### What to work on
Produce a character-for-character copy of the data below.

### Data for the task
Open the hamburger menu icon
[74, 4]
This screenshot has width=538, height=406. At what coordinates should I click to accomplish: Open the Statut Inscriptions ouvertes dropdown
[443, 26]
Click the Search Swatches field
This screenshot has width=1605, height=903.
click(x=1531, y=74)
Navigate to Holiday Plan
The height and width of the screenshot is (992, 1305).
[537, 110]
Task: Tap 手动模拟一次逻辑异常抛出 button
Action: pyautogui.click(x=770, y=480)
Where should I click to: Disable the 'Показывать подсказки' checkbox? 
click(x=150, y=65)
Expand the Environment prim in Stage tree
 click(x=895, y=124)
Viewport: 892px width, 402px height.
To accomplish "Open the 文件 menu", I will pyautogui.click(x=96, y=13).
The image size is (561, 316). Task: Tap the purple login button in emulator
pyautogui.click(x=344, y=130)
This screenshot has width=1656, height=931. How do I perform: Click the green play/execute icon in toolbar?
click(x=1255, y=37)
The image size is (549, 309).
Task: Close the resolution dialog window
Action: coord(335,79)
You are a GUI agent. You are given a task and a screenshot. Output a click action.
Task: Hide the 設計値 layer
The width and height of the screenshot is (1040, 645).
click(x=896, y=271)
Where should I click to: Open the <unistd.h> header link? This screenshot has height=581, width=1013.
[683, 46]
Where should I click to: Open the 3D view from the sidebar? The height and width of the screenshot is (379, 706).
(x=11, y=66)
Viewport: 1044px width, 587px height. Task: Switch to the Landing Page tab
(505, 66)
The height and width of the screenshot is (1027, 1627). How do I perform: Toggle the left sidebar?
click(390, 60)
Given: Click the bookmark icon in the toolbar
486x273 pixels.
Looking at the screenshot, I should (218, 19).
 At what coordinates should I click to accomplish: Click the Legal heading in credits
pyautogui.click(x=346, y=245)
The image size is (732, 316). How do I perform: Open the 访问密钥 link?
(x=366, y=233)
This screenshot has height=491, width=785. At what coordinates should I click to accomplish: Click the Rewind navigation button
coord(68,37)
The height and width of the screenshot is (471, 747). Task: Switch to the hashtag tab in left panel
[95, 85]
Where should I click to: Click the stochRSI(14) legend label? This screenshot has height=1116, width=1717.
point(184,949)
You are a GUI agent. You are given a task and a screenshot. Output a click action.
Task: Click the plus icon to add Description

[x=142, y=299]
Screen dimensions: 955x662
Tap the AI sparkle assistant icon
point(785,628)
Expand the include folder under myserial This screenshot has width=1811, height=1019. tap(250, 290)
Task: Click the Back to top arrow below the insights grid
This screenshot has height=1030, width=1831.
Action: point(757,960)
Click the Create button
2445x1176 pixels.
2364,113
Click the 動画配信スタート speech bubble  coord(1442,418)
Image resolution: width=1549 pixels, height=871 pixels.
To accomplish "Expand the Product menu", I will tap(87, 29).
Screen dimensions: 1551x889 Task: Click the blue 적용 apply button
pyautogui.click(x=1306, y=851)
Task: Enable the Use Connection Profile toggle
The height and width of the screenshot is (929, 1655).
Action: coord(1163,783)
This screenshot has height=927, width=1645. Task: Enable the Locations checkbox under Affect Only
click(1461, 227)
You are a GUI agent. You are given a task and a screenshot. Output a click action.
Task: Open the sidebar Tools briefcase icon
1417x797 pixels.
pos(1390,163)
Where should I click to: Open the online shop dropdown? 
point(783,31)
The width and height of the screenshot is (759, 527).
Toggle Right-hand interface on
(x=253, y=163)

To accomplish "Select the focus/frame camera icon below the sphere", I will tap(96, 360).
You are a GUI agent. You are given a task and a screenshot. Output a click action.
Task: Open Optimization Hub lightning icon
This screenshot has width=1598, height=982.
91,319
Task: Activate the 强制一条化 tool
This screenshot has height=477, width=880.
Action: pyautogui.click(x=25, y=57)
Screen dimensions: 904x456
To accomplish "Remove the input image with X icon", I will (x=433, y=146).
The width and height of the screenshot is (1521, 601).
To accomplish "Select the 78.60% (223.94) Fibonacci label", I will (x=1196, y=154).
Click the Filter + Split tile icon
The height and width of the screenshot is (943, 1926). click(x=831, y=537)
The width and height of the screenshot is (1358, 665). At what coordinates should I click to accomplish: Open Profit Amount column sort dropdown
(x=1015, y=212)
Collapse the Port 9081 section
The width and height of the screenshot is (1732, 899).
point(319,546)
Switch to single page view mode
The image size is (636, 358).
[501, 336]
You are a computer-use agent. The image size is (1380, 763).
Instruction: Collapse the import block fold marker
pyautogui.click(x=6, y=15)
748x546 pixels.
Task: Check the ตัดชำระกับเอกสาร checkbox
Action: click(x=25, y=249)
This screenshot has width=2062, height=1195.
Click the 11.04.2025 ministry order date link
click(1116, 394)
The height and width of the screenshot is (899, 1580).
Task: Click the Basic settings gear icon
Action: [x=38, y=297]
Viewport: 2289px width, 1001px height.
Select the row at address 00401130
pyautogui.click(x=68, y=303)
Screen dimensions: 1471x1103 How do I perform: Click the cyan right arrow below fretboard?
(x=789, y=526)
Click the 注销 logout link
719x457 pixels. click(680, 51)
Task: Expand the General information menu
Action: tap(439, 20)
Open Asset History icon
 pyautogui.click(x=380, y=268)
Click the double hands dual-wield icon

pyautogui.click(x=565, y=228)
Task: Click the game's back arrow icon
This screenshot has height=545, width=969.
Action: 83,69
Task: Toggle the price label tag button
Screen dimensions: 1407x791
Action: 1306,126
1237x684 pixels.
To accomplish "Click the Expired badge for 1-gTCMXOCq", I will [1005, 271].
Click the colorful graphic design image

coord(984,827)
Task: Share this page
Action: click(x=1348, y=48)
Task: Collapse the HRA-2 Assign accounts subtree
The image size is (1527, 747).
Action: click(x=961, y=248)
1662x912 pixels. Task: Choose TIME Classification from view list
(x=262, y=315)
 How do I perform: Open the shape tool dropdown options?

### Expected answer
Open the hamburger menu icon
[74, 4]
This screenshot has width=538, height=406. At what coordinates should I click to accomplish: Open the Statut Inscriptions ouvertes dropdown
[443, 26]
Click the Search Swatches field
This screenshot has width=1605, height=903.
click(x=1531, y=74)
Navigate to Holiday Plan
The height and width of the screenshot is (992, 1305).
[537, 110]
Task: Tap 手动模拟一次逻辑异常抛出 button
Action: pyautogui.click(x=770, y=480)
Where should I click to: Disable the 'Показывать подсказки' checkbox? 
click(x=150, y=65)
Expand the Environment prim in Stage tree
 click(x=895, y=124)
Viewport: 892px width, 402px height.
To accomplish "Open the 文件 menu", I will pyautogui.click(x=96, y=13).
The image size is (561, 316). Task: Tap the purple login button in emulator
pyautogui.click(x=344, y=130)
This screenshot has width=1656, height=931. How do I perform: Click the green play/execute icon in toolbar?
click(x=1255, y=37)
The image size is (549, 309).
Task: Close the resolution dialog window
Action: coord(335,79)
You are a GUI agent. You are given a task and a screenshot. Output a click action.
Task: Hide the 設計値 layer
The width and height of the screenshot is (1040, 645).
click(x=896, y=271)
Where should I click to: Open the <unistd.h> header link? This screenshot has height=581, width=1013.
[683, 46]
Where should I click to: Open the 3D view from the sidebar? The height and width of the screenshot is (379, 706).
(x=11, y=66)
Viewport: 1044px width, 587px height. Task: Switch to the Landing Page tab
(505, 66)
The height and width of the screenshot is (1027, 1627). How do I perform: Toggle the left sidebar?
click(390, 60)
Given: Click the bookmark icon in the toolbar
486x273 pixels.
Looking at the screenshot, I should (218, 19).
 At what coordinates should I click to accomplish: Click the Legal heading in credits
pyautogui.click(x=346, y=245)
The image size is (732, 316). How do I perform: Open the 访问密钥 link?
(x=366, y=233)
This screenshot has height=491, width=785. At what coordinates should I click to accomplish: Click the Rewind navigation button
coord(68,37)
The height and width of the screenshot is (471, 747). Task: Switch to the hashtag tab in left panel
[95, 85]
Where should I click to: Click the stochRSI(14) legend label? This screenshot has height=1116, width=1717.
point(184,949)
You are a GUI agent. You are given a task and a screenshot. Output a click action.
Task: Click the plus icon to add Description

[x=142, y=299]
Screen dimensions: 955x662
Tap the AI sparkle assistant icon
point(785,628)
Expand the include folder under myserial This screenshot has width=1811, height=1019. tap(250, 290)
Task: Click the Back to top arrow below the insights grid
This screenshot has height=1030, width=1831.
Action: point(757,960)
Click the Create button
2445x1176 pixels.
2364,113
Click the 動画配信スタート speech bubble  coord(1442,418)
Image resolution: width=1549 pixels, height=871 pixels.
To accomplish "Expand the Product menu", I will tap(87, 29).
Screen dimensions: 1551x889 Task: Click the blue 적용 apply button
pyautogui.click(x=1306, y=851)
Task: Enable the Use Connection Profile toggle
The height and width of the screenshot is (929, 1655).
Action: coord(1163,783)
This screenshot has height=927, width=1645. Task: Enable the Locations checkbox under Affect Only
click(1461, 227)
You are a GUI agent. You are given a task and a screenshot. Output a click action.
Task: Open the sidebar Tools briefcase icon
1417x797 pixels.
pos(1390,163)
Where should I click to: Open the online shop dropdown? 
point(783,31)
The width and height of the screenshot is (759, 527).
Toggle Right-hand interface on
(x=253, y=163)

To accomplish "Select the focus/frame camera icon below the sphere", I will tap(96, 360).
You are a GUI agent. You are given a task and a screenshot. Output a click action.
Task: Open Optimization Hub lightning icon
This screenshot has width=1598, height=982.
91,319
Task: Activate the 强制一条化 tool
This screenshot has height=477, width=880.
Action: pyautogui.click(x=25, y=57)
Screen dimensions: 904x456
To accomplish "Remove the input image with X icon", I will (x=433, y=146).
The width and height of the screenshot is (1521, 601).
To accomplish "Select the 78.60% (223.94) Fibonacci label", I will (x=1196, y=154).
Click the Filter + Split tile icon
The height and width of the screenshot is (943, 1926). click(x=831, y=537)
The width and height of the screenshot is (1358, 665). At what coordinates should I click to accomplish: Open Profit Amount column sort dropdown
(x=1015, y=212)
Collapse the Port 9081 section
The width and height of the screenshot is (1732, 899).
point(319,546)
Switch to single page view mode
The image size is (636, 358).
[501, 336]
You are a computer-use agent. The image size is (1380, 763).
Instruction: Collapse the import block fold marker
pyautogui.click(x=6, y=15)
748x546 pixels.
Task: Check the ตัดชำระกับเอกสาร checkbox
Action: click(x=25, y=249)
This screenshot has width=2062, height=1195.
Click the 11.04.2025 ministry order date link
click(1116, 394)
The height and width of the screenshot is (899, 1580).
Task: Click the Basic settings gear icon
Action: [x=38, y=297]
Viewport: 2289px width, 1001px height.
Select the row at address 00401130
pyautogui.click(x=68, y=303)
Screen dimensions: 1471x1103 How do I perform: Click the cyan right arrow below fretboard?
(x=789, y=526)
Click the 注销 logout link
719x457 pixels. click(680, 51)
Task: Expand the General information menu
Action: tap(439, 20)
Open Asset History icon
 pyautogui.click(x=380, y=268)
Click the double hands dual-wield icon

pyautogui.click(x=565, y=228)
Task: Click the game's back arrow icon
This screenshot has height=545, width=969.
Action: 83,69
Task: Toggle the price label tag button
Screen dimensions: 1407x791
Action: 1306,126
1237x684 pixels.
To accomplish "Click the Expired badge for 1-gTCMXOCq", I will [1005, 271].
Click the colorful graphic design image

coord(984,827)
Task: Share this page
Action: click(x=1348, y=48)
Task: Collapse the HRA-2 Assign accounts subtree
The image size is (1527, 747).
Action: click(x=961, y=248)
1662x912 pixels. Task: Choose TIME Classification from view list
(x=262, y=315)
 How do I perform: Open the shape tool dropdown options?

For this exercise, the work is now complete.